Finest hotel takes shape
Hortons’ is also renovating the impressive Grosvenor Suite, making it once again the centrepiece of the hotel and civic life in Birmingham.
There will also be three new lifts in the seven-storey building and a new entrance in Church Street.
The Grand should be open by summer 2018 – but it is clear there is still a mammoth task ahead for the developers before that date.
“The facade of the hotel has been saved,” Mr Green said. “But the interior is very complex and the work is going to take as long as it needs to take. In the 1960s, the people who owned the hotel lease tried to mod- ernise it, bringing the ceilings down and wrecking the original features. It seems like madness now, but back then people wanted modern buildings not Victorian. It’s made our job a lot more painstaking.”
Hortons has also secured tenants for shops, bars, restaurants and a cafe in units fronting Colmore Row.
Restaurant Gusto will soon be opening, as well as the Alchemist cocktail bar and restaurant, owned by Living Ventures.
There is also an independent coffee lounge, 200 Degrees, which is already winning rave reviews with the Colmore professionals. THE Grand Hotel was first designed by Thomson Plevins and was constructed between 1877 and 1879.
It was built for Isaac Horton, a local property developer and founder of the Horton dynasty, who spotted a demand for hotel rooms for traders arriving in the city at Snow Hill Station.
The building was subsequently extended several times to increase its capacity and facilities and the composition of the French-style façade bears witness to these early alterations.
In 1890, architects Martin & Chamberlain were commissioned to design a major extension to complete the Grand Hotel.

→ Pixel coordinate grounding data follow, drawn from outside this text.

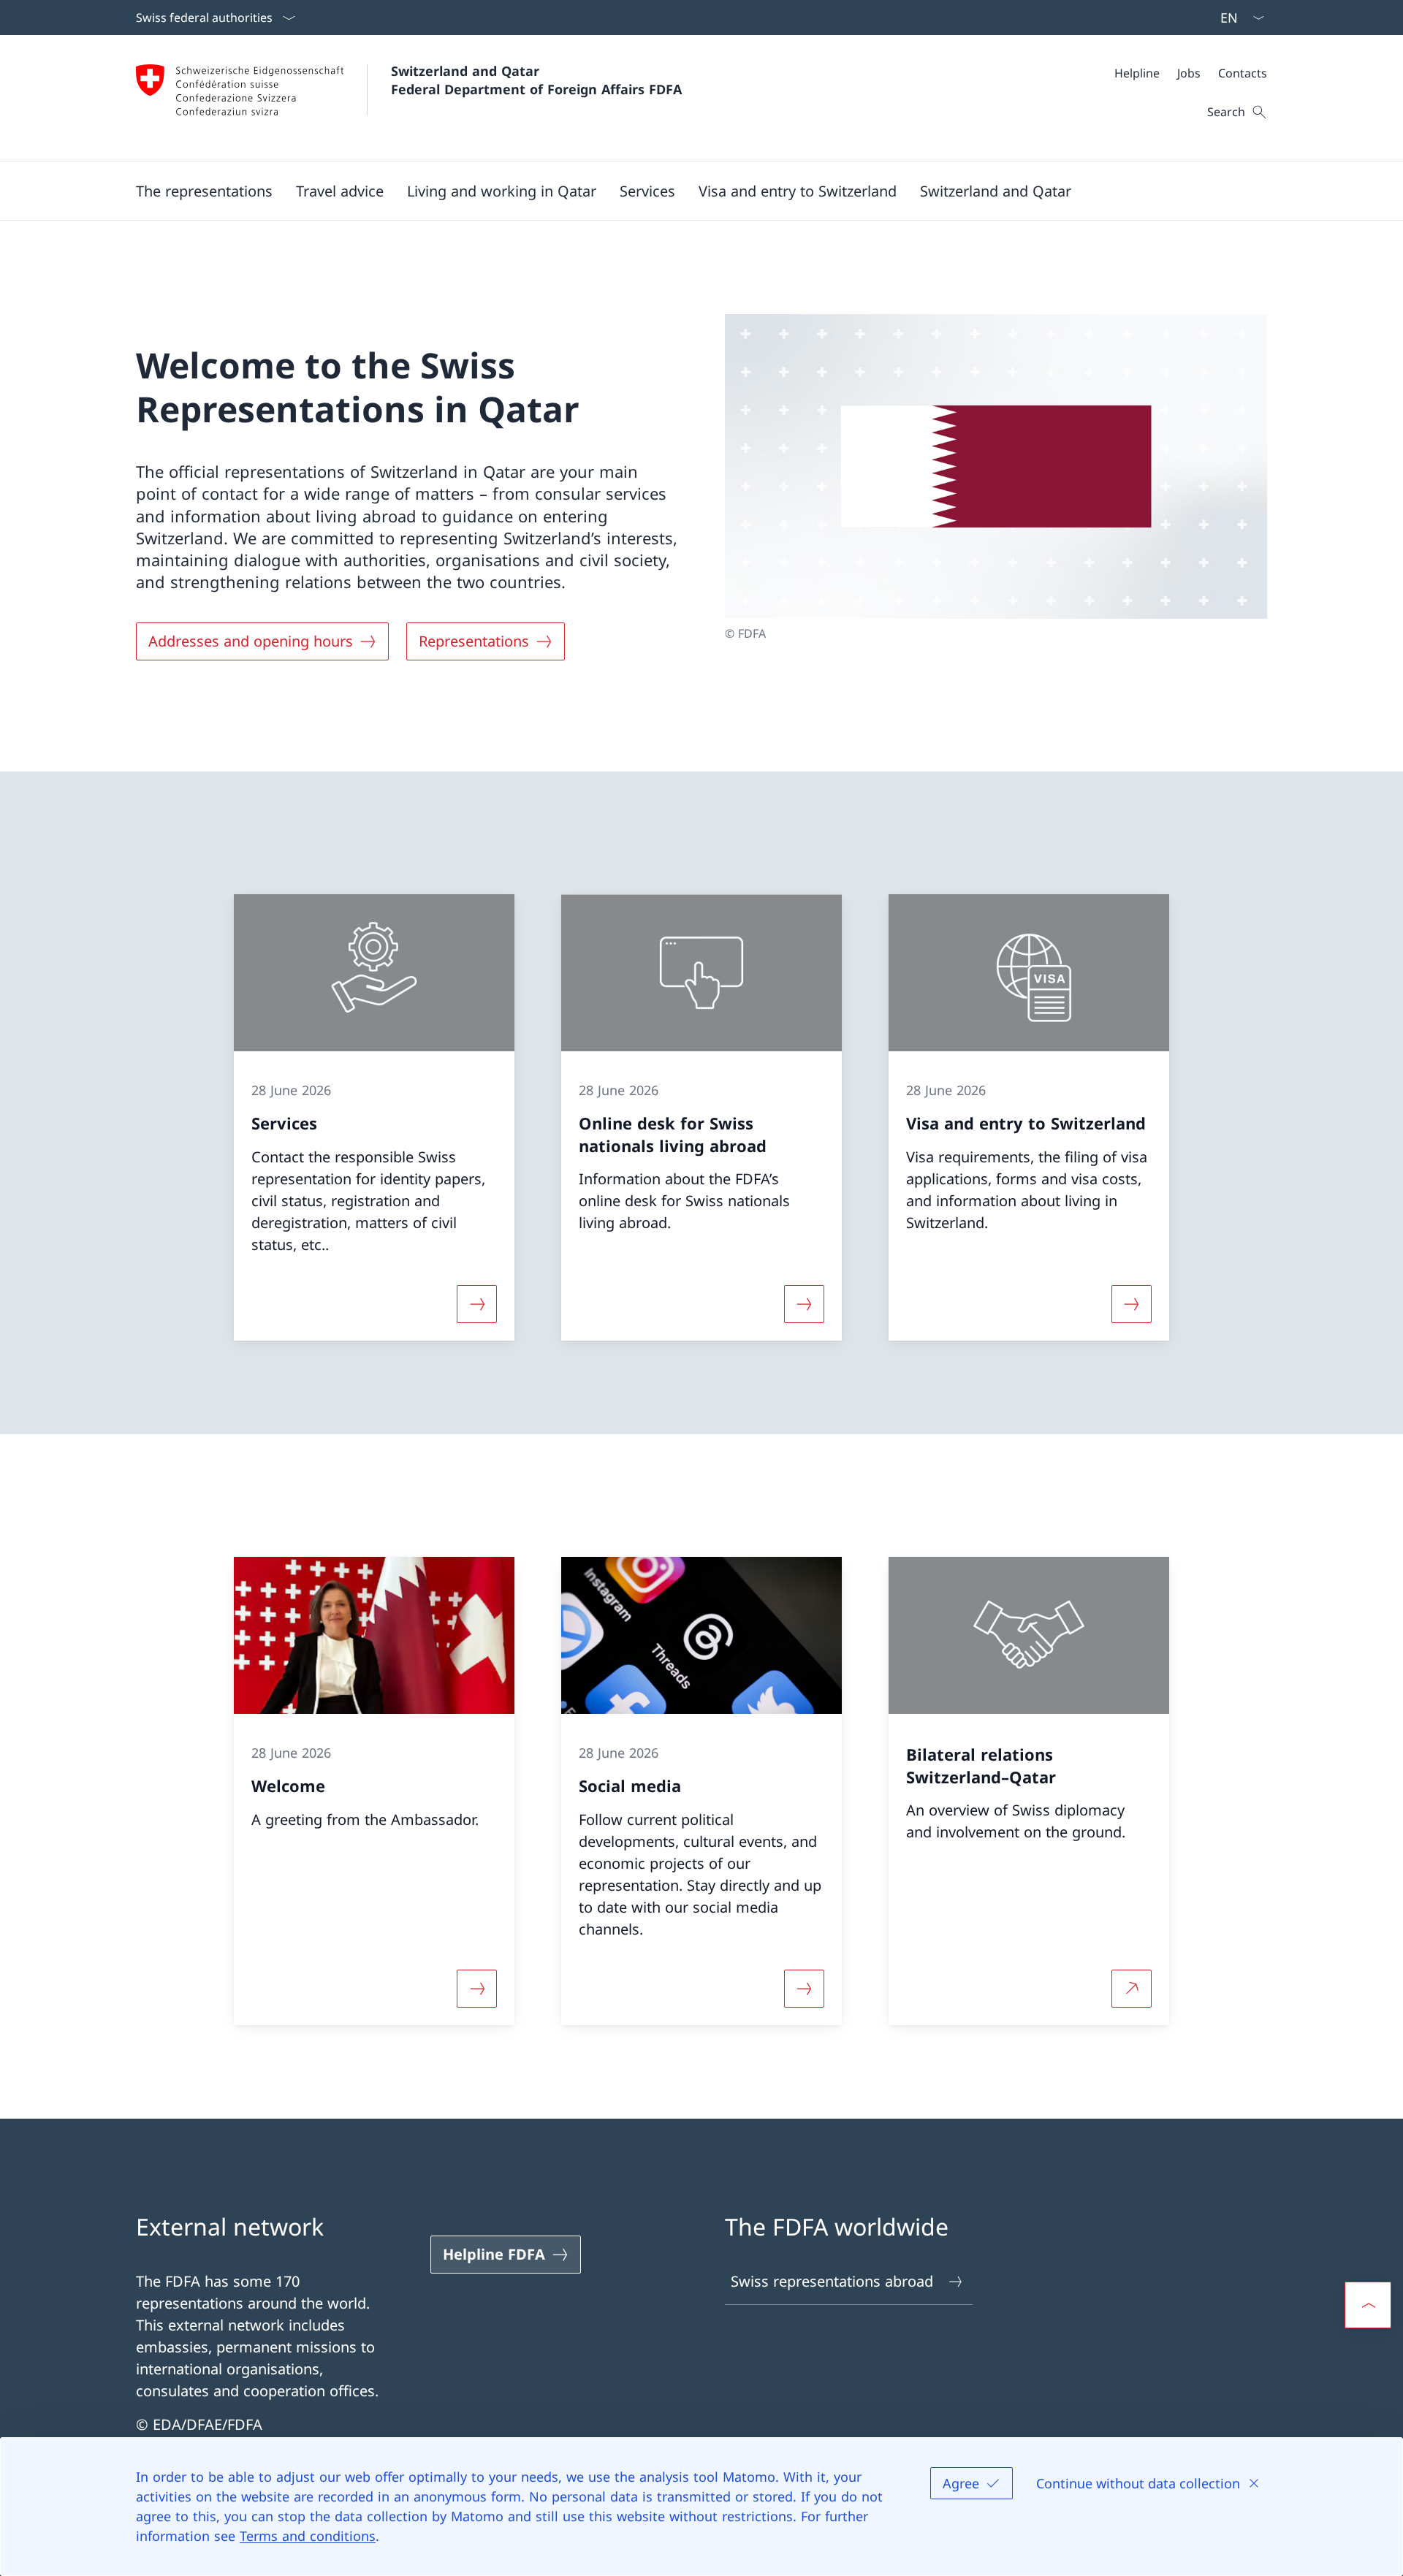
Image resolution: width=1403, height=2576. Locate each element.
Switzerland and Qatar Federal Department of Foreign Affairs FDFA (536, 80)
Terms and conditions (308, 2536)
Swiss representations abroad (832, 2281)
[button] (204, 190)
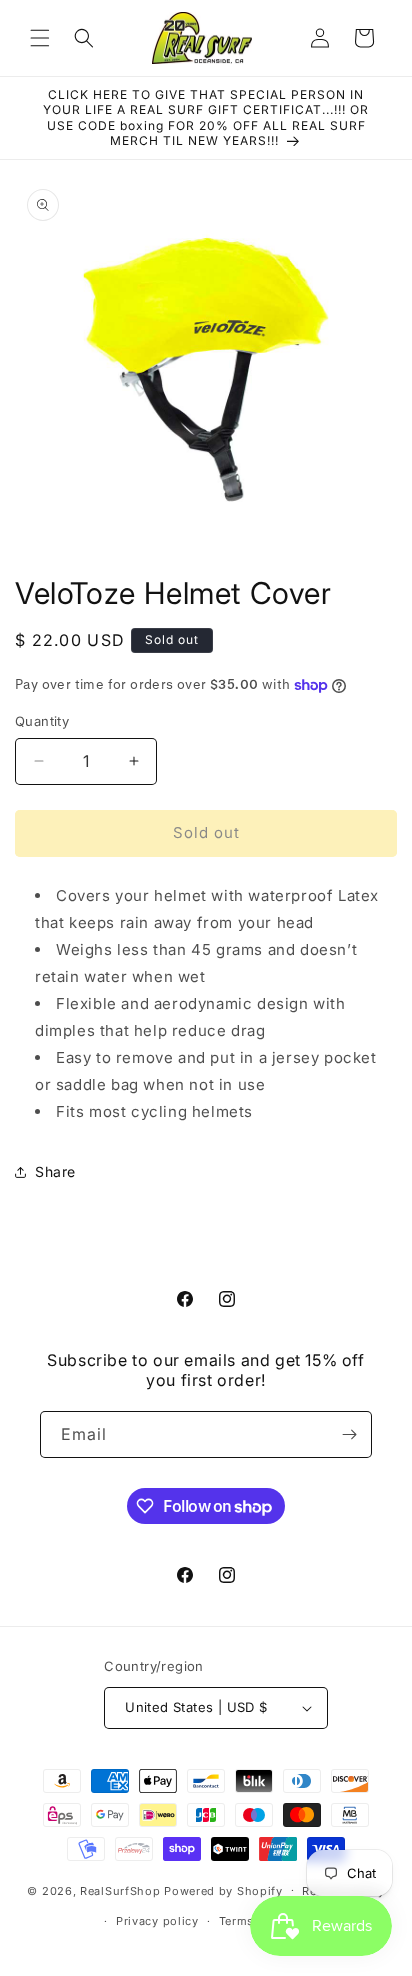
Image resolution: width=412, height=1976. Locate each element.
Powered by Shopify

They extended the building to the rear along Barwick Street and completely refurbished the existing interiors to appeal to a more luxury market.
The Martin & Chamberlain extension contains the best interiors in the whole hotel, including those of the Grosvenor Suite, whose richly decorated French style plasterwork and later Art Deco light fittings, led the space to become iconic in Birmingham’s social scene in the 20th century.

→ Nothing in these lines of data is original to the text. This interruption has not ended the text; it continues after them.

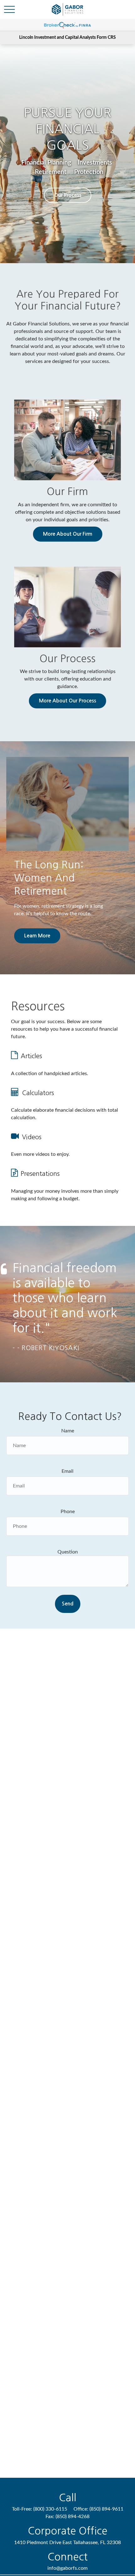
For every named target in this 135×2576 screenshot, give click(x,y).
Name (67, 1430)
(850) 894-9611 (106, 2509)
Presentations (40, 1174)
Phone (68, 1511)
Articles (31, 1056)
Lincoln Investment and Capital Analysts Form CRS (67, 37)
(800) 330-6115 (50, 2509)
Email (67, 1471)
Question (67, 1551)
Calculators (38, 1093)
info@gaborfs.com (67, 2568)
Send (67, 1603)
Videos (31, 1137)
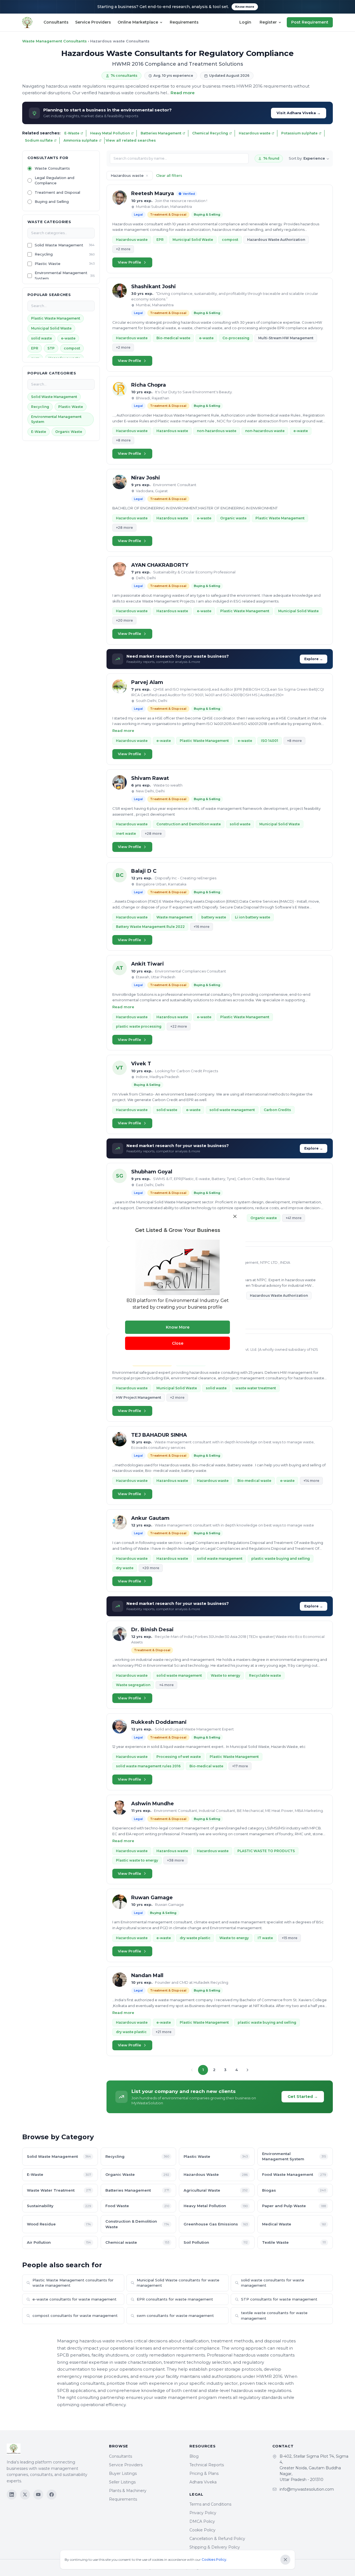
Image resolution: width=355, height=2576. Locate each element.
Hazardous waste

Indeed, the role of the building within the civic life of Birmingham was just as important as its physical structure.
The opulent hotel played host to royalty, politicians and film stars, as well as staging many dinners, concerts and dances in the Grosvenor Suite.
The list of those attending functions at or staying in the hotel included King George VI, the Duke of Windsor, Winston Churchill, Neville Chamberlain, Charlie Chaplin, James Cagney and Joe Louis to name but a few.
The removal of unsympathetic additions has exposed layers of history throughout the building.
A stunning staircase with marble columns and cast iron balustrade leads upstairs to a further suite of reception rooms.
Long corridors lead to scores of hollow bedrooms, many stripped back to their bare structure.
The stripping-out of rooms above the Grosvenor Suite has uncovered the giant steel trusses, which support the enormous clear spanning ceiling below. It is believed to be one of the first structures of its kind in the country.
The hotel ran into financial difficulties in the 1960s and from the early 1970s it was leased to a number of hotel chains which each in turn attempted to modernise the building.
The lease was ultimately surrendered back to Hortons’ Estate in August 2002, by which time The Grand was well below standards and closed.